▶ [TASK STATEMENT]
A verbatim copy is needed of the lines below from the one containing "Task: Switch to the 1 year tab" up to and including the one containing "Task: Open Regional Options", excluding pictures.

Dataset excerpts:
↓

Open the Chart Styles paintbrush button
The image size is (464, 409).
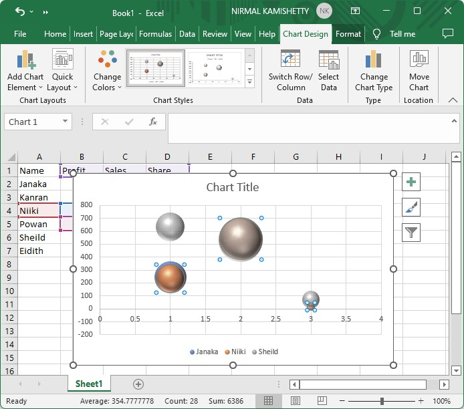tap(411, 207)
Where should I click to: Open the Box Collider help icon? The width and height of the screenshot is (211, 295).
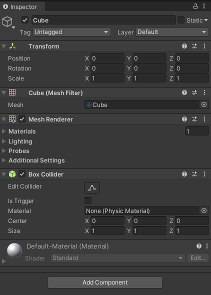(185, 174)
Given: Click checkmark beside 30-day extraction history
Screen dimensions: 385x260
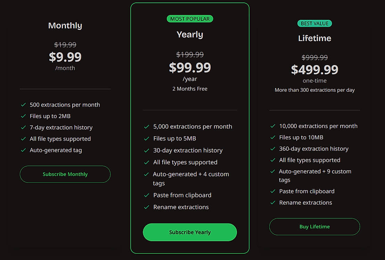Looking at the screenshot, I should (147, 151).
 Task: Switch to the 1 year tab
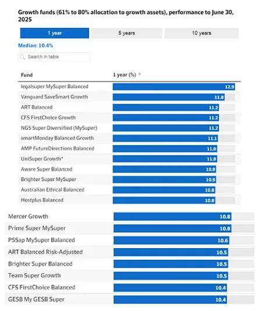tap(55, 33)
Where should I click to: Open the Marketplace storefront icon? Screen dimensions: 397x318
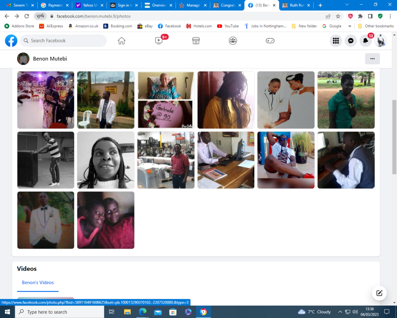[x=196, y=41]
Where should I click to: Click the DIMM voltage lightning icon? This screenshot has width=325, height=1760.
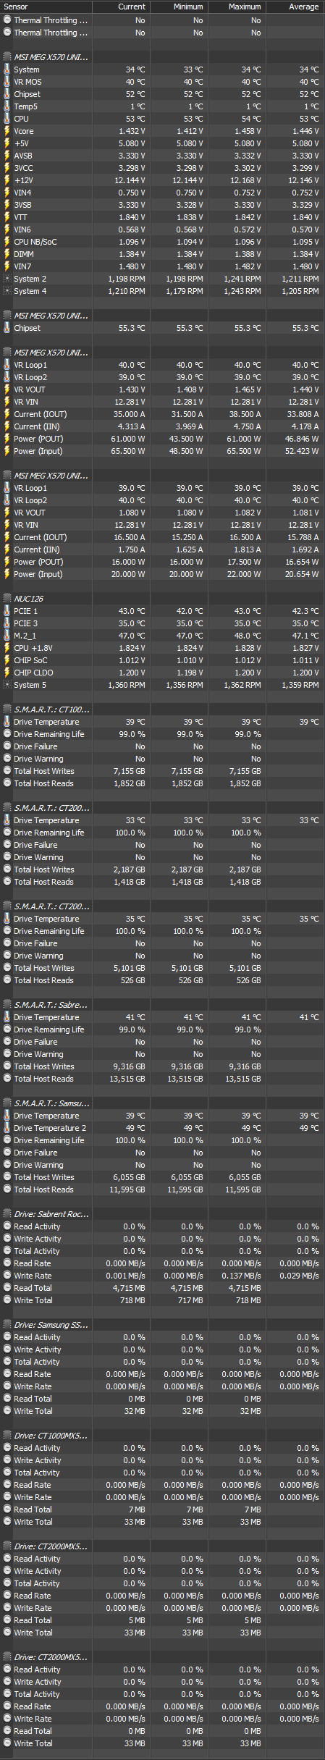[x=7, y=254]
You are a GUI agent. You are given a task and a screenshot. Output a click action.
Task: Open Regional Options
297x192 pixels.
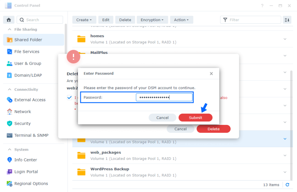pos(30,183)
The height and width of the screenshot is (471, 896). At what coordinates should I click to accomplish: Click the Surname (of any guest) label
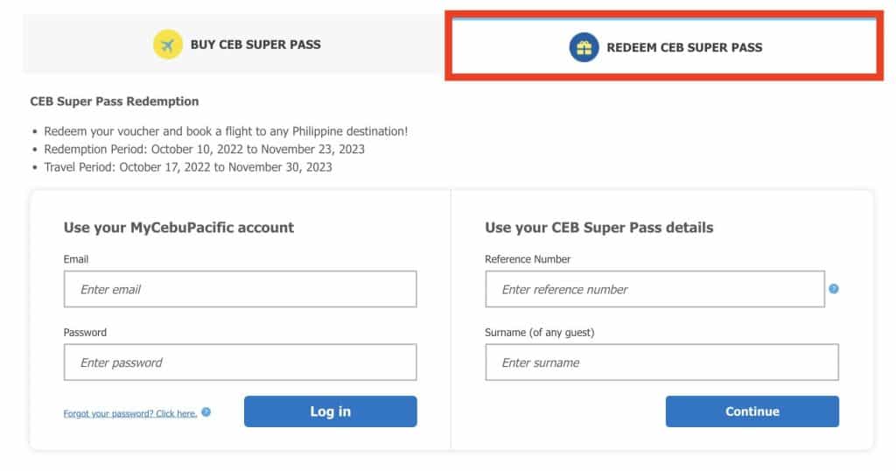pos(539,333)
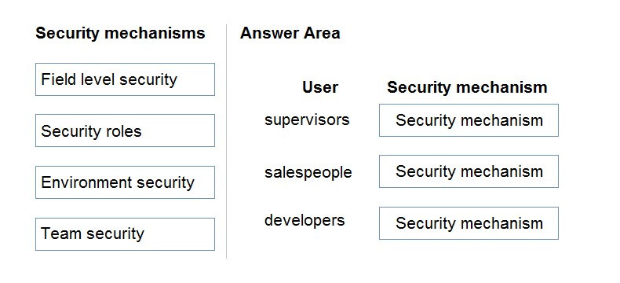Click the supervisors answer slot

click(469, 120)
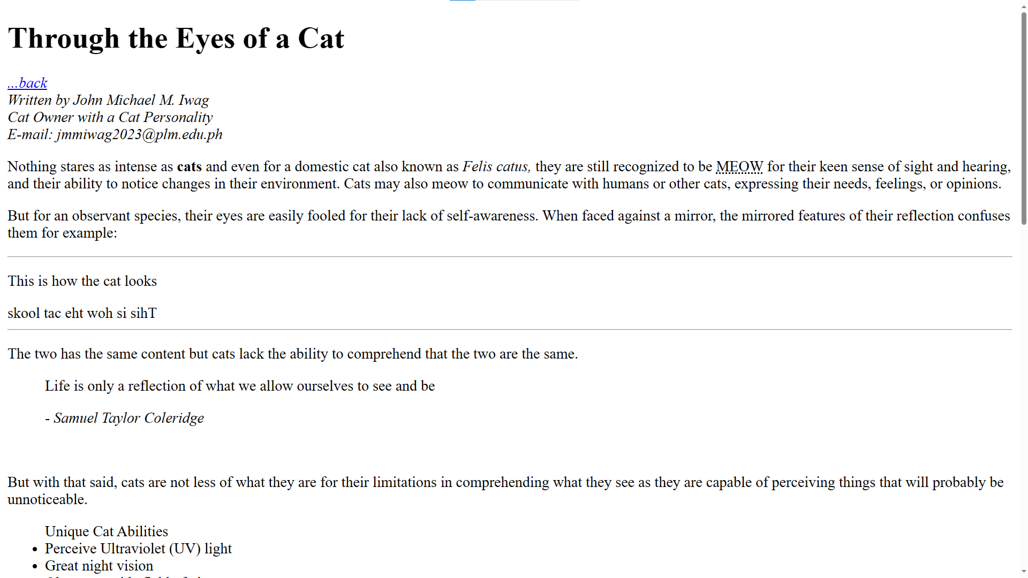
Task: Click the "Unique Cat Abilities" list header
Action: (107, 531)
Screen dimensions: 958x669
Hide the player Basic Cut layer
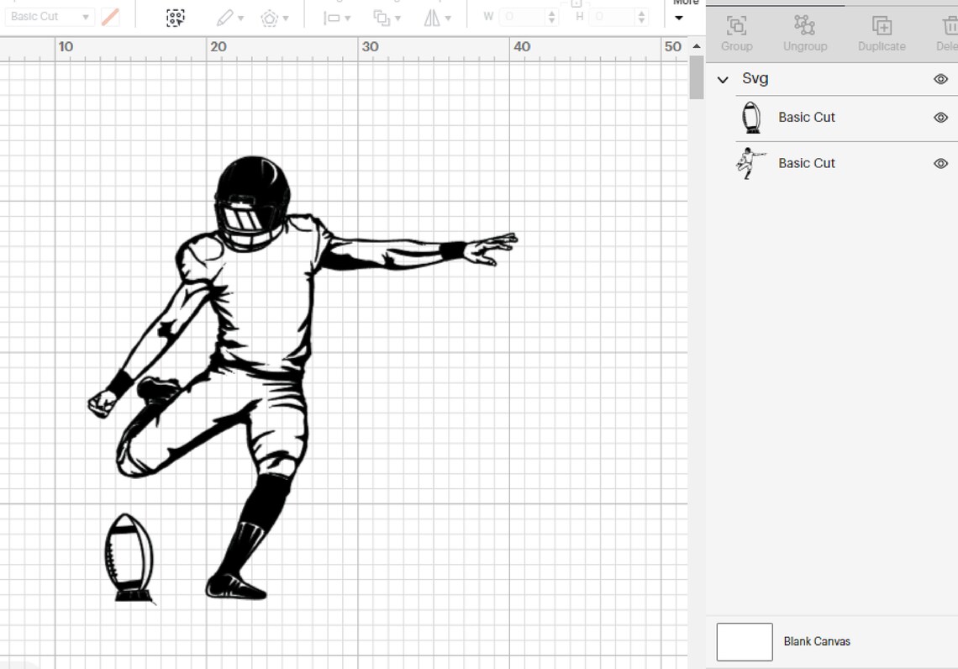940,163
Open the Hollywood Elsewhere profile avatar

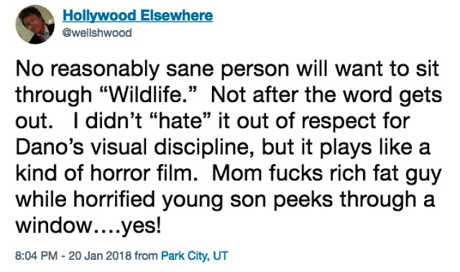tap(35, 24)
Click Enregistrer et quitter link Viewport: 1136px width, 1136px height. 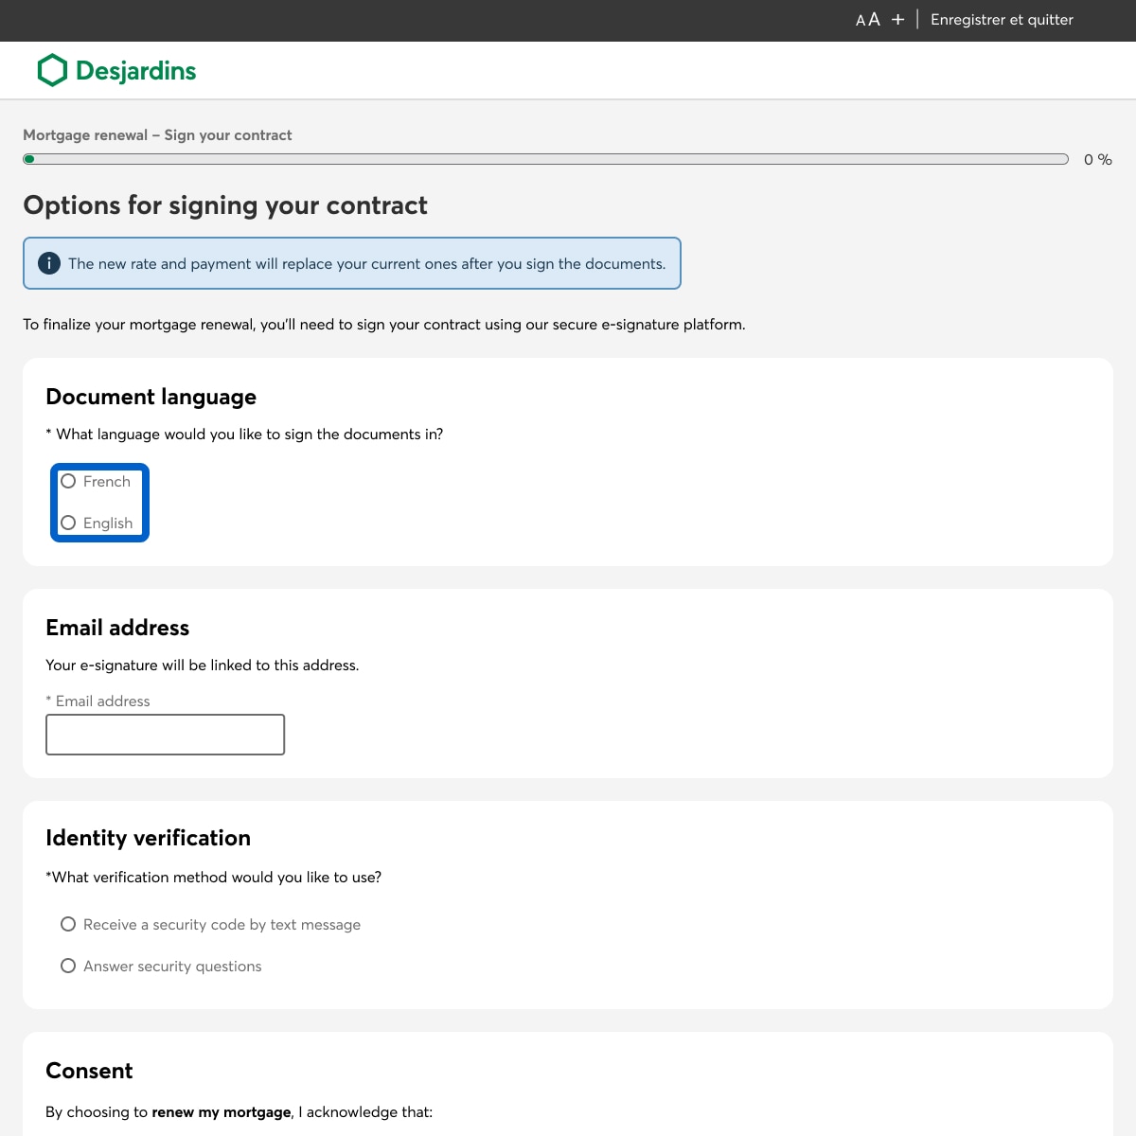(1002, 20)
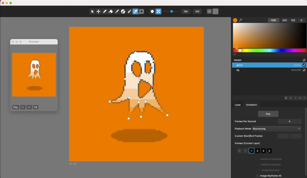
Task: Open the Playback Mode dropdown
Action: click(x=276, y=129)
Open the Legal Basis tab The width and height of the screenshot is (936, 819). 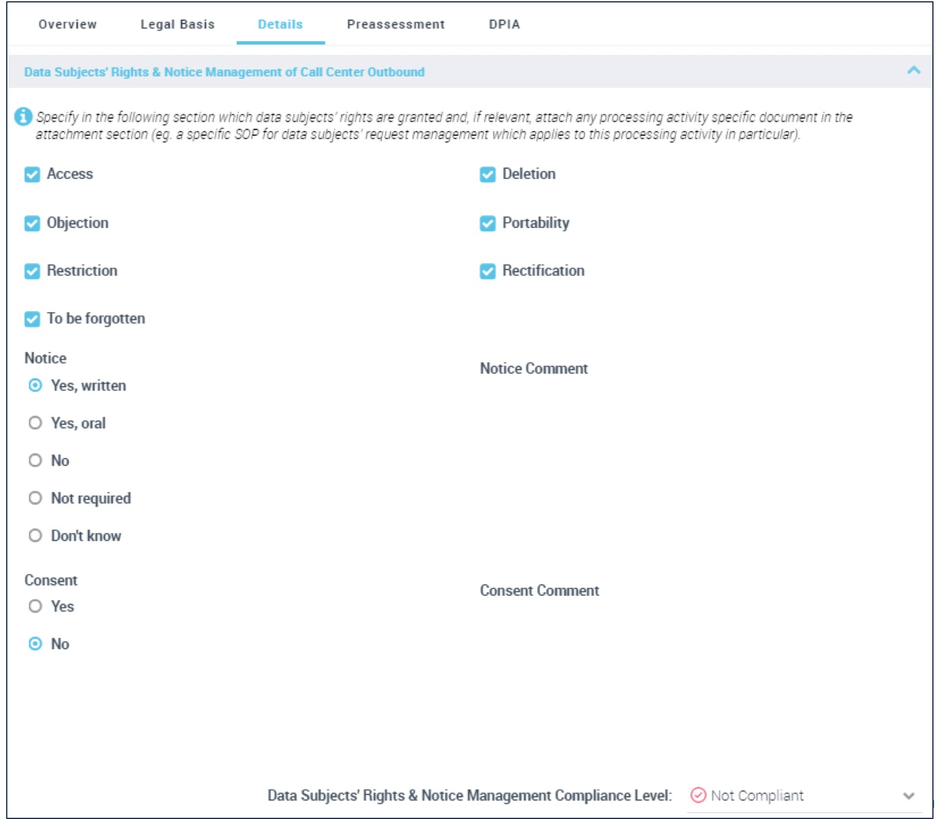tap(177, 25)
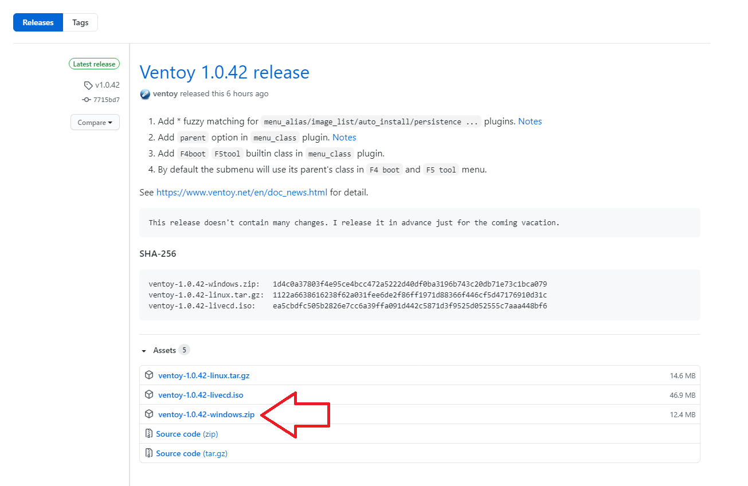The image size is (748, 486).
Task: Click zip file icon for Source code (zip)
Action: click(x=149, y=434)
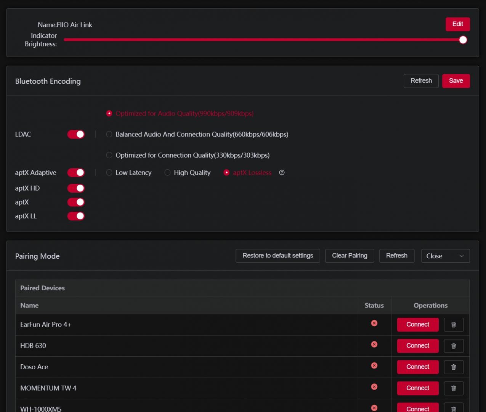The width and height of the screenshot is (486, 412).
Task: Click Clear Pairing button
Action: click(x=349, y=256)
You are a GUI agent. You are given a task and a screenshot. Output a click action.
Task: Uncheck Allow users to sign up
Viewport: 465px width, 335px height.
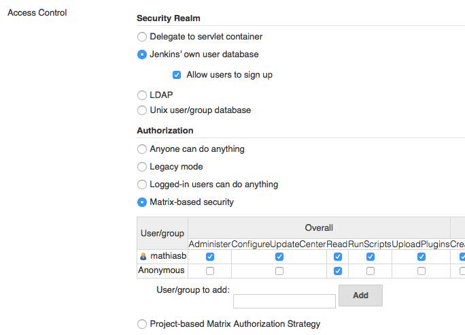177,75
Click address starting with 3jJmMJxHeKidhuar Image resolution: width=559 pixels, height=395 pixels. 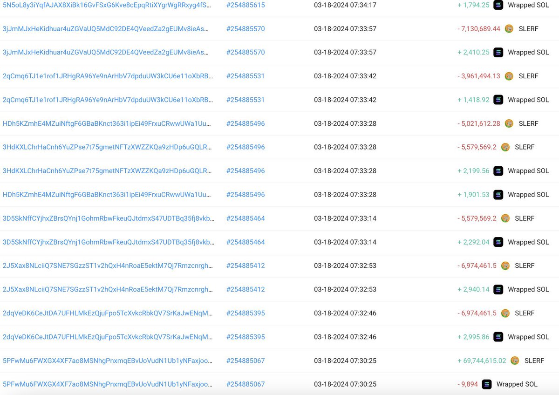(107, 28)
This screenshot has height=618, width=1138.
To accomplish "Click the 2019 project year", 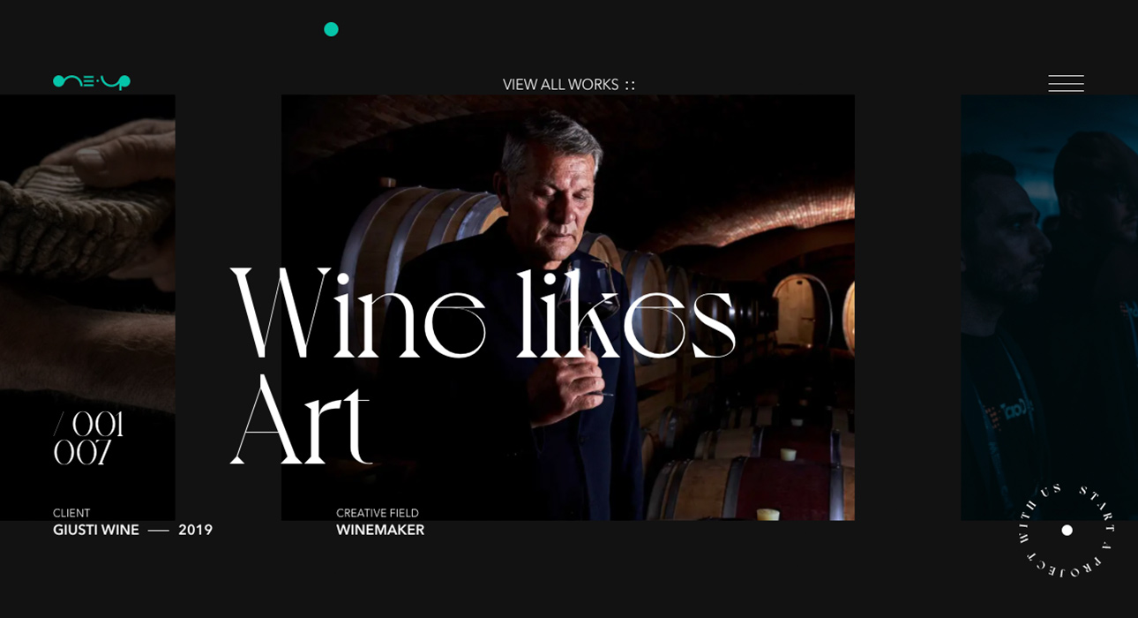I will [x=195, y=531].
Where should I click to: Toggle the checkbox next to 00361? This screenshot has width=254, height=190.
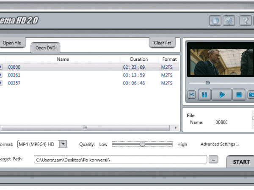coord(1,75)
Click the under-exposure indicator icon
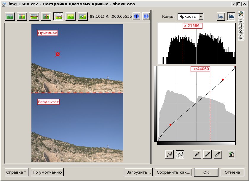The height and width of the screenshot is (181, 249). coord(136,16)
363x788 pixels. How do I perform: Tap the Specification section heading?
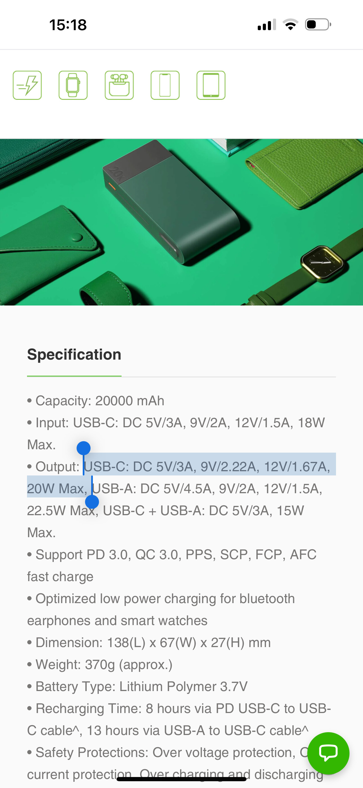tap(74, 355)
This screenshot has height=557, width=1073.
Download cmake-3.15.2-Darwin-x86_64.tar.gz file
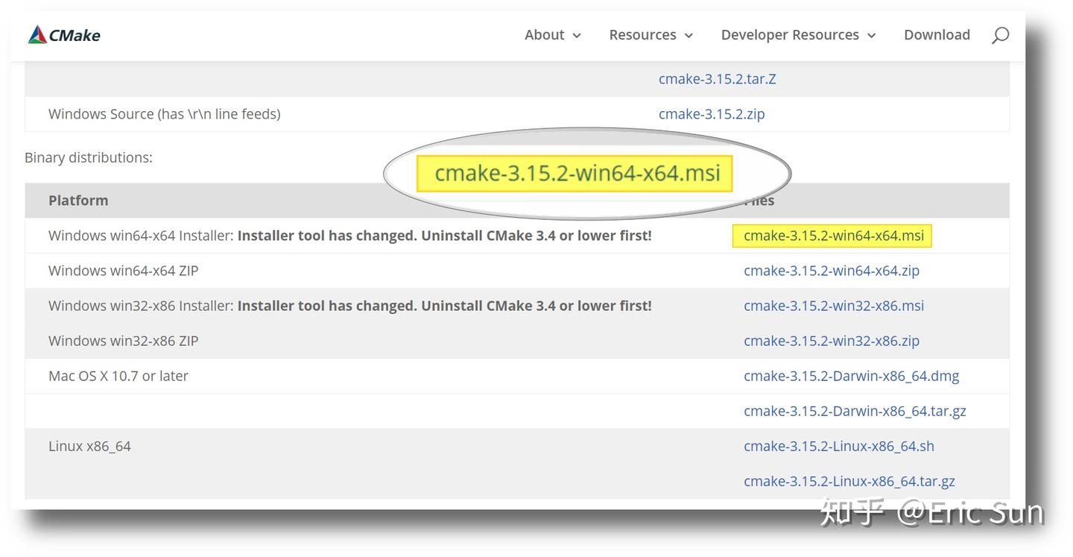855,411
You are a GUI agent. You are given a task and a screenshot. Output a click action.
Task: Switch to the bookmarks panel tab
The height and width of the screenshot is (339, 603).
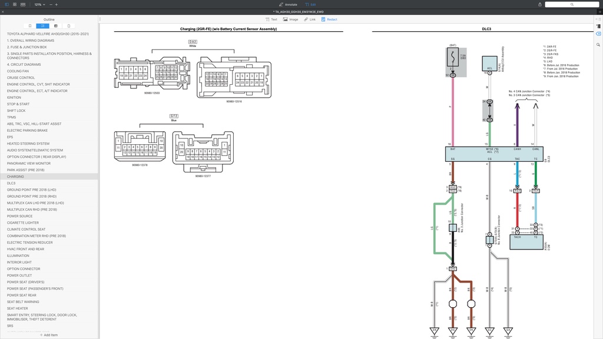click(30, 26)
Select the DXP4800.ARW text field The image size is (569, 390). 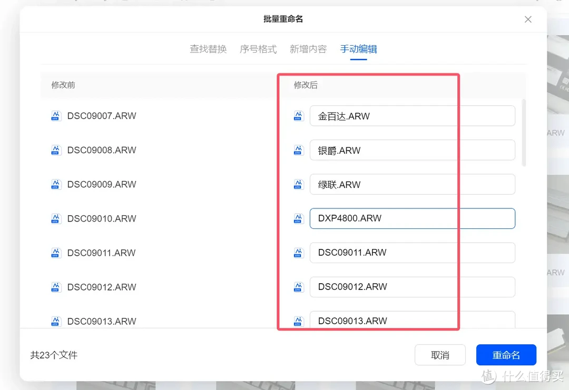click(413, 218)
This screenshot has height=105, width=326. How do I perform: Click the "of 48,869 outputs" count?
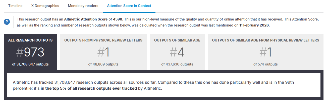pos(103,64)
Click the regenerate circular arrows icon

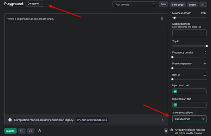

↑

▶ [ANSWER SECTION]
 Task: Switch to the 1 year tab
tap(55, 33)
Where should I click to: Open the Marketplace storefront icon? Screen dimensions: 397x318
[x=196, y=41]
Where should I click to: Click the DIMM voltage lightning icon? This screenshot has width=325, height=1760.
[x=7, y=254]
You are a GUI agent. You are given a task and a screenshot. Output a click action.
Task: Open Regional Options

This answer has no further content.